Nearly three months after stay-at-home orders were issued across the Chesapeake Bay region due to the COVID-19 pandemic, our restoration work is back in action (with proper safeguards, of course).
From Pennsylvania to Virginia, restoration and volunteer events like tree plantings and Clean the Bay Day were cancelled this year in order to keep our staff and volunteers safe. But the beauty of our oyster gardening program is that the oysters continue growing without us—and now they’re ready to plant!
This year turned out to be a banner year for our Virginia oyster gardeners. Following a drop in rainfall in 2019 and corresponding increase in salinity, oysters thrived and burst our gardeners cages at the seams! This past weekend, nearly 70 families participated in a contactless oyster return, bringing in over 38,000 adult oysters they had been growing off their personal docks in the Virginia Beach area. We planted the oysters on Athey Reef in the Lynnhaven River that same day. With more contactless oyster gardening returns scheduled throughout Virginia in the coming weeks, we’ll soon have more plantings on local reefs to celebrate.
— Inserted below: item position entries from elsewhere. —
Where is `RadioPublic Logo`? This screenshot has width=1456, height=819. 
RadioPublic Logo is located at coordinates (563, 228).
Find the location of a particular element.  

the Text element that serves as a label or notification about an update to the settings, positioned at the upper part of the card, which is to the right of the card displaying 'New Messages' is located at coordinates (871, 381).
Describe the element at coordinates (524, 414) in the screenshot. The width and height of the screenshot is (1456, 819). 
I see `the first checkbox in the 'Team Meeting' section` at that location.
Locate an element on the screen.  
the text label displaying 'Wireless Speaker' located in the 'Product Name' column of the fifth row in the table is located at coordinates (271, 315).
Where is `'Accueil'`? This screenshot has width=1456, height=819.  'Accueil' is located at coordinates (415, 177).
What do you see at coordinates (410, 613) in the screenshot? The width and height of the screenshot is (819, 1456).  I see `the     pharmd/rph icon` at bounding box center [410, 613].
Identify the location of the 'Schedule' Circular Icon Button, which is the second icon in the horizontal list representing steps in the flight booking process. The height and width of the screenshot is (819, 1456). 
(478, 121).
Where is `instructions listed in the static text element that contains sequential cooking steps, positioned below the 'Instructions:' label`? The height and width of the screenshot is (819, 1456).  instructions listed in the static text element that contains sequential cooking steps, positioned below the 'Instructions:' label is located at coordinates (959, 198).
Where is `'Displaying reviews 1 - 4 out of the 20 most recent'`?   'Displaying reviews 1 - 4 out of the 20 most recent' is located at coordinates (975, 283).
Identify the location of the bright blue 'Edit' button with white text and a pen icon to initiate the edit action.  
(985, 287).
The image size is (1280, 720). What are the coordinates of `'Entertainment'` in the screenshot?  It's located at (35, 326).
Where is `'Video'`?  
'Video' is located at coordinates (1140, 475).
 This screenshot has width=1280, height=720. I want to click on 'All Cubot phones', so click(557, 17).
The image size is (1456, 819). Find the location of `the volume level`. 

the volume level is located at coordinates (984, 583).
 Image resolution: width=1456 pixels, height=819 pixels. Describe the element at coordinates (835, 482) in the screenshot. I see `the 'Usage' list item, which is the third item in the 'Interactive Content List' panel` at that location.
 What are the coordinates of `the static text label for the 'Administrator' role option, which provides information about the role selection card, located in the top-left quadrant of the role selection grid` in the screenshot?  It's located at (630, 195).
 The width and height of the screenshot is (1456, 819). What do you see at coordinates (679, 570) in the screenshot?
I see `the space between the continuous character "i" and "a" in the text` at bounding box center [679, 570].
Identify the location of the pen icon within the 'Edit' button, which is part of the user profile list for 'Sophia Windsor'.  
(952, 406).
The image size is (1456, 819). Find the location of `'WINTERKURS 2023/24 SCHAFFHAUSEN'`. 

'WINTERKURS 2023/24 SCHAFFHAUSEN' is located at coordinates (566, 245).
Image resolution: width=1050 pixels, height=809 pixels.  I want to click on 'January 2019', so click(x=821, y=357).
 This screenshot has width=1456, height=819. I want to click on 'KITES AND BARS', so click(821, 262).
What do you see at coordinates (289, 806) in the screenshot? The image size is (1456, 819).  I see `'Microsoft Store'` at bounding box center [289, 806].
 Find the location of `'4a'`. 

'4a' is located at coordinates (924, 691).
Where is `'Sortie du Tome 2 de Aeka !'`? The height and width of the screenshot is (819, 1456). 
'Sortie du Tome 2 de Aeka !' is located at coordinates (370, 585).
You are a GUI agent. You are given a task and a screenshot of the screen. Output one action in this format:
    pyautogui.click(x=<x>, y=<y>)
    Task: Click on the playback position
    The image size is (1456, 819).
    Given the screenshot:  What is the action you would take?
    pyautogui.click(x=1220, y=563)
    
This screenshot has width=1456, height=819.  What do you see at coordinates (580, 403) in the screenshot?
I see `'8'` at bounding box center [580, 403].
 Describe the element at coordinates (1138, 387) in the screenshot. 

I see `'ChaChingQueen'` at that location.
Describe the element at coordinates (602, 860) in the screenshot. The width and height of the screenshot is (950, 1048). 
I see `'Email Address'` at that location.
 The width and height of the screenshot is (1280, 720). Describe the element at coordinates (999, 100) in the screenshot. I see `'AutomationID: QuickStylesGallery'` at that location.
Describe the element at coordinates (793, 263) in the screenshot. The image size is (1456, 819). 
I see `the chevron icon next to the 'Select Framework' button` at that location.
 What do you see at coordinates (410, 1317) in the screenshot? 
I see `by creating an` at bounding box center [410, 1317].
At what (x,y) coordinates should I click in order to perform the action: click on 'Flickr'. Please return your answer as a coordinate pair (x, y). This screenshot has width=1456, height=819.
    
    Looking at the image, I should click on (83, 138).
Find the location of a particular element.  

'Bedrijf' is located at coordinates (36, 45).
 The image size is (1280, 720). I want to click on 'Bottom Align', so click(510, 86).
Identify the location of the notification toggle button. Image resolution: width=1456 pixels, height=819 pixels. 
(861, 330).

Meanwhile in Maryland, oyster restoration is also in full swing. Following approval from the Maryland Department of Natural Resources in early June, our Maryland Oyster Restoration Center (MORC) received oyster larvae from University of Maryland’s Horn Point Laboratory and got to work!
Along with recycled oyster shells that had been cleaned and cured, mircroscopic oyster larvae were placed in four setting tanks at MORC. When the two are combined, the millions of microscopic oyster larvae fall out of the water column and settle and grow on the recycled oyster shell.
After 11 days, these spat on shell are ready for their next big adventure!
With the help of some amazing summer interns, MORC staff were able to transfer 25 tons of spat on shell onto the Patricia Campbell, our state-of-the-art oyster restoration vessel that uses its custom conveyor belt system for planting reef material and oysters with pin-point accuracy.
As we loaded these spat on shell onto the Patricia Campbell, we collected shells at random to estimate how many spat were able to attach to shell in each tank.
And we can’t forget the dirty work! After the cages are emptied, they have to be cleaned and moved to prep for the next round of spat on shell.
After a few hours of hard work one early morning, the Patricia Campbell set out and planted 2.3 million spat on shell onto sanctuary reefs along the Tred Avon River.
And now, we do it all over again! What can we say? We love saving the Bay for shellfish reasons.